One issue as a matter of style is that you may be relying on your constructors to do too much work. When I'm coding OO, I have the constructors do just enough work to get the object in a consistent state. For example, if I have an Image class and I want to read from a file, I could do this:
image = new Image("unicorn.jpeg"); /* I'm not fond of this style */
or, I could do this:
image = new Image(); /* I like this better */
image->read("unicorn.jpeg");
It can get difficult to reason about how a C++ program works if the constructors have a lot of code in them, especially if you ask the question, "what happens if a constructor fails?" This is the main benefit of moving code out of the constructors.
I would have more to say, but I don't know what you're trying to do with delayed construction.
Edit: I remembered that there is a (somewhat perverse) way to call a constructor on an object at any arbitrary time. Here is an example:
class Counter {
public:
Counter(int &cref) : c(cref) { }
void incr(int x) { c += x; }
private:
int &c;
};
void dontTryThisAtHome() {
int i = 0, j = 0;
Counter c(i); // Call constructor first time on c
c.incr(5); // now i = 5
new(&c) Counter(j); // Call the constructor AGAIN on c
c.incr(3); // now j = 3
}
Note that doing something as reckless as this might earn you the scorn of your fellow programmers, unless you've got solid reasons for using this technique. This also doesn't delay the constructor, just lets you call it again later.
Using boost.optional looks like a good solution for some use cases. I haven't played much with it so I can't comment much. One thing I keep in mind when dealing with such functionality is whether I can use overloaded constructors instead of default and copy constructors.
When I need such functionality I would just use a pointer to the type of the necessary field like this:
public:
MyClass() : field_(0) { } // constructor, additional initializers and code omitted
~MyClass() {
if (field_)
delete field_; // free the constructed object only if initialized
}
...
private:
...
field_type* field_;
next, instead of using the pointer I would access the field through the following method:
private:
...
field_type& field() {
if (!field_)
field_ = new field_type(...);
return field_;
}
I have omitted const-access semantics
The easiest way I know is similar to the technique suggested by Dietrich Epp, except it allows you to truly delay the construction of an object until a moment of your choosing.
Basically: reserve the object using malloc instead of new (thereby bypassing the constructor), then call the overloaded new operator when you truly want to construct the object via placement new.
Example:
Object *x = (Object *) malloc(sizeof(Object));
//Use the object member items here.

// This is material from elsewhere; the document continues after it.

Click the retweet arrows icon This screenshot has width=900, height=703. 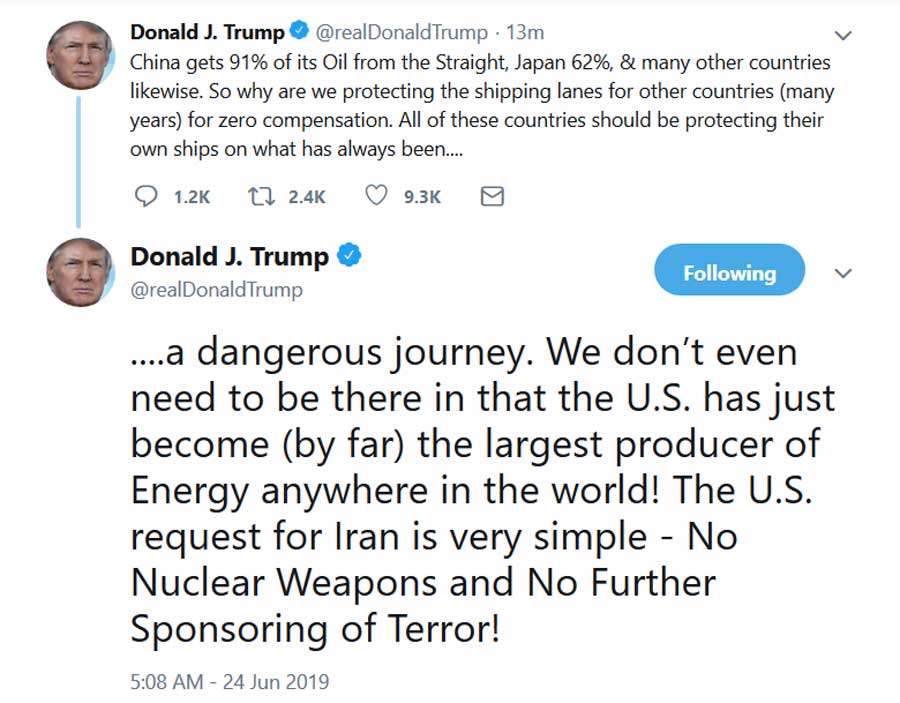(x=260, y=197)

Be careful: no constructors have been called!
//This means you can assign values to ints, structs, etc... but nested objects can wreak havoc!

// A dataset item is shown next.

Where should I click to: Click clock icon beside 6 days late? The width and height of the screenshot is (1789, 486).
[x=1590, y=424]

//Now we want to call the constructor of the object
new(x) Object(params);
//However, you must remember to also manually call the destructor!
x.~Object();
free(x);
//Note: if you're the malloc and new calls in your development stack
//store in the same heap, you can just call delete(x) instead of the
//destructor followed by free, but the above is the correct way of
//doing it
Personally, the only time I've ever used this syntax was when I had to use a custom C-based allocator for C++ objects. As Dietrich suggests, you should question whether you really, truly must delay the constructor call. The base constructor should perform the bare minimum to get your object into a serviceable state, whilst other overloaded constructors may perform more work as needed.
I don't know if there's a formal pattern for this. In places where I've seen it, we called it "lazy", "demand" or "on demand".